Malattie cardiovascolari, le società scientifiche: biomarcatori ed esami diagnostici più precisi cambiano i paradigmi di prevenzione
Non più solo primaria o secondaria, la prevenzione delle malattie cardio-vascolari deve essere mirata. È quanto chiedono gli esperti della Consulta delle Società Scientifiche per la riduzione del Rischio Cardio-Vascolare in un documento presentato nell’ambito del workshop del titolo “Focus su tre grandi temi per il Ssn: Riflessioni e Proposte della Consulta SCV”, supportato sul piano organizzativo da Dephaforum. Il nuovo approccio proposto dall’alleanza che riunisce 16 diverse Società Scientifiche prevede di valutare le condizioni e la funzionalità degli organi che sono il “bersaglio” dei principali fattori di rischio.
«Oggi sono stati messi a punto biomarcatori del danno d’organo e nuove indagini strumentali come le bio-immagini. Rispetto a pochi anni fa è quindi possibile quantificare e qualificare il danno strutturale e funzionale al sistema cardiovascolare. Per esempio, le tecniche più avanzate ultrasoniche e tomografiche consentono di identificare precocemente lesioni, anche molto lievi, al sistema vascolare del cuore o dei reni o di altri organi. Tutto ciò porta inevitabilmente a importanti ricadute clinico-terapeutiche e opportunità di intervento precoce per tutti i pazienti. Questa maggiore precisione diagnostica consente una tempestiva identificazione del danno d’organo ed una conseguente adeguata quantificazione del rischio. Andrà perciò rivisto il paradigma classico con cui classifichiamo i pazienti, interpretiamo le nostre linee guida e diamo raccomandazioni terapeutiche alla luce del nuovo ruolo assegnato al danno d’organo, il vero nuovo “killer silenzioso», afferma il Giuseppe Mancia, presidente della Consulta-SCV, Professore Emerito dell’Università Milano Bicocca e Presidente della European Society of Hypertension Foundation.
Un’attenzione particolare va rivolta anche al paziente fragile. La Consulta-SCV ha infatti proposto di costituire un gruppo di lavoro interdisciplinare, per studiare questa problematica.

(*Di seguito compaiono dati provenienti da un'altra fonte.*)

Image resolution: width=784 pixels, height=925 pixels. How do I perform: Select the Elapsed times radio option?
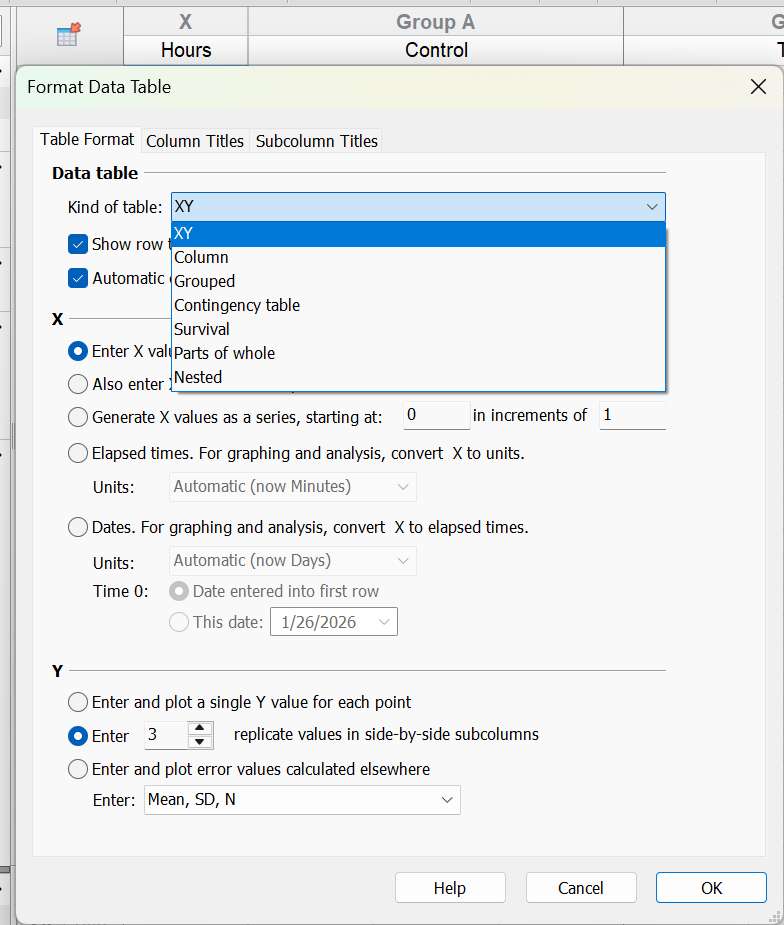click(78, 453)
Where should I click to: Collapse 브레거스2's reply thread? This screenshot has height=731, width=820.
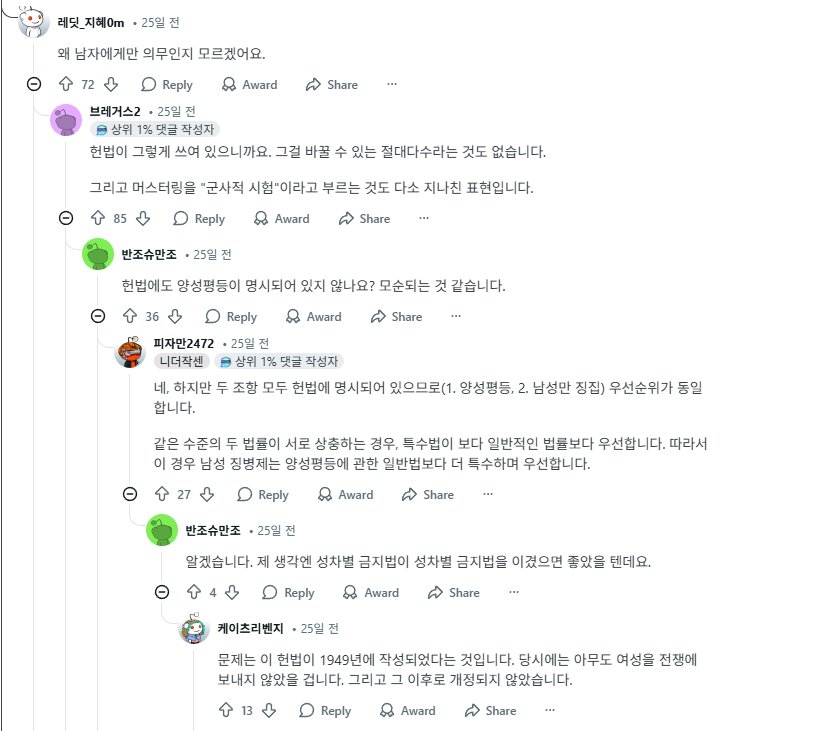(66, 219)
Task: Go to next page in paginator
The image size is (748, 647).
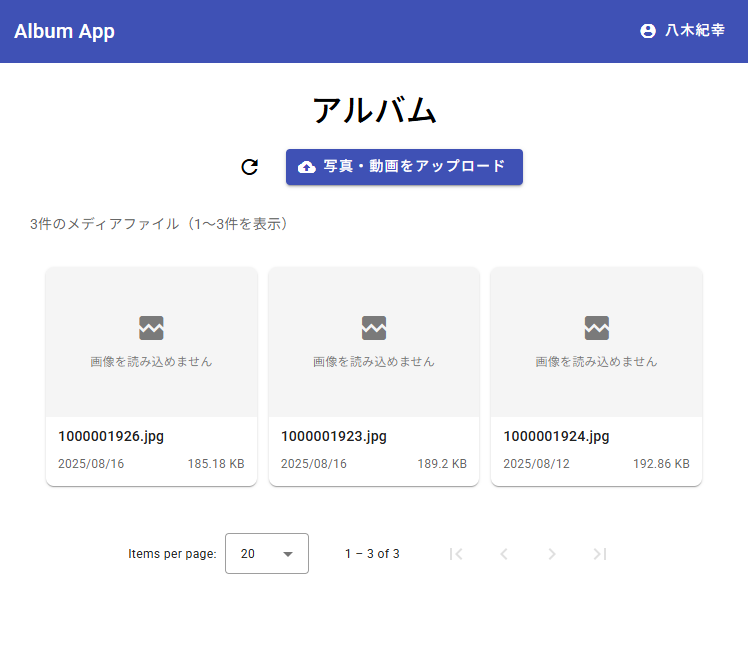Action: (552, 554)
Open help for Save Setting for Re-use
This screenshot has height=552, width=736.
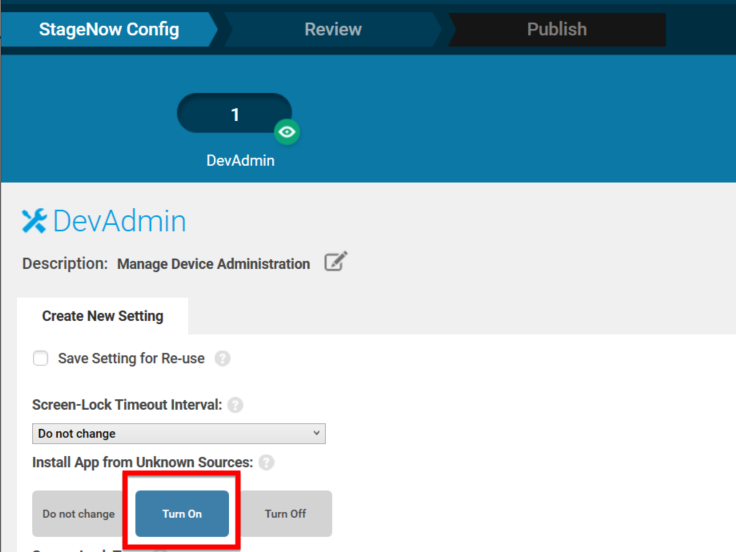pos(223,359)
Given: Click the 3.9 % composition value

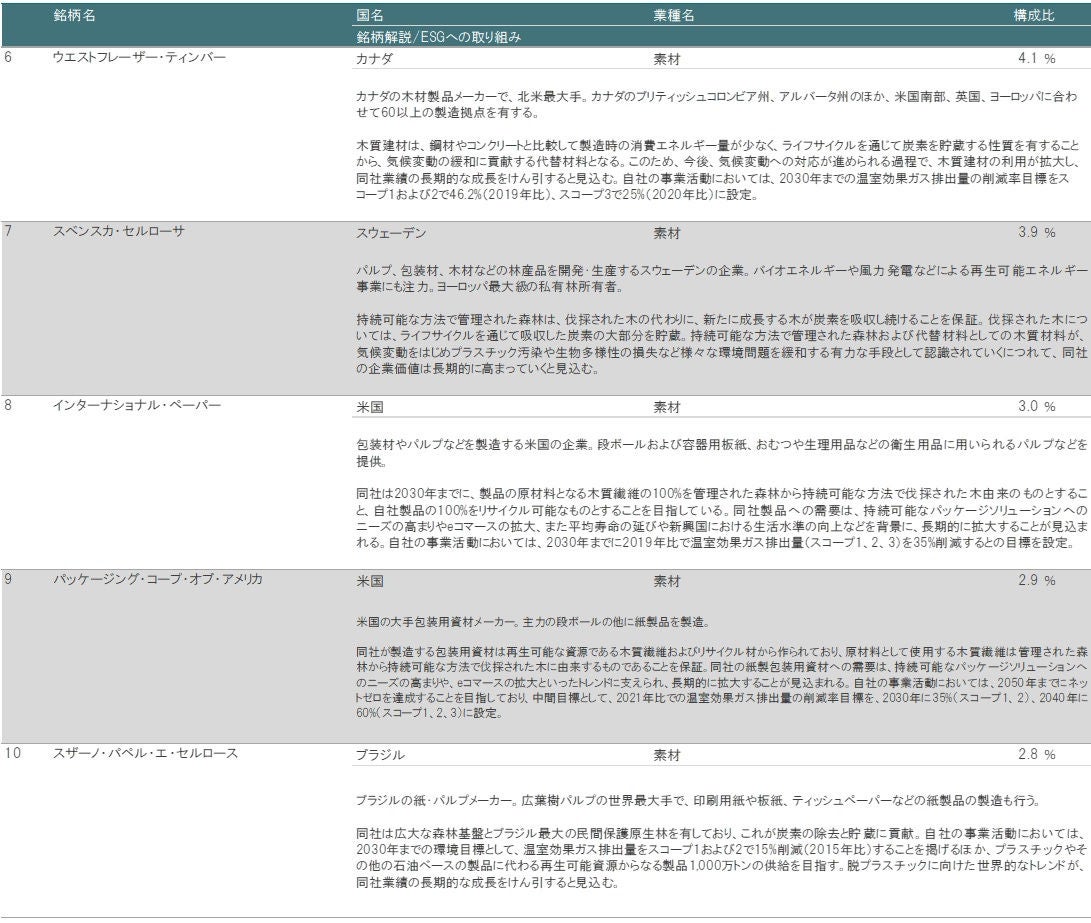Looking at the screenshot, I should coord(1036,233).
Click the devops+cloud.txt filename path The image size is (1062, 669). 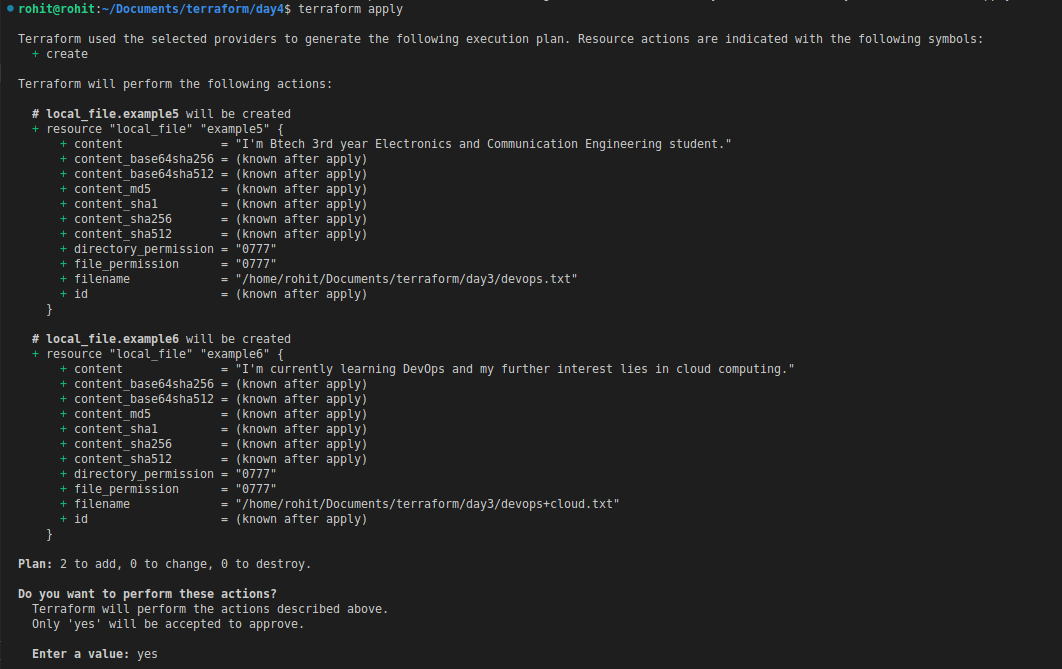(x=427, y=504)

«Ogni persona colpita da una patologia cardiovascolare presenta infatti dei livelli diversi di fragilità, che dipendono da diversi fattori come la complessità clinica, la suscettibilità biologica e anche la vulnerabilità sociale. Sono tutti elementi che devono essere tradotti in un piano assistenziale individualizzato che tenga poi conto dei singoli aspetti d’ogni malato. Questo vale soprattutto nella gestione clinica e assistenziale della cronicità, condizione che interessa un numero crescente di pazienti», dichiara Giovanni Corrao, direttore del Centro Interuniversitario Healthcare Research and Pharmacoepidemiology.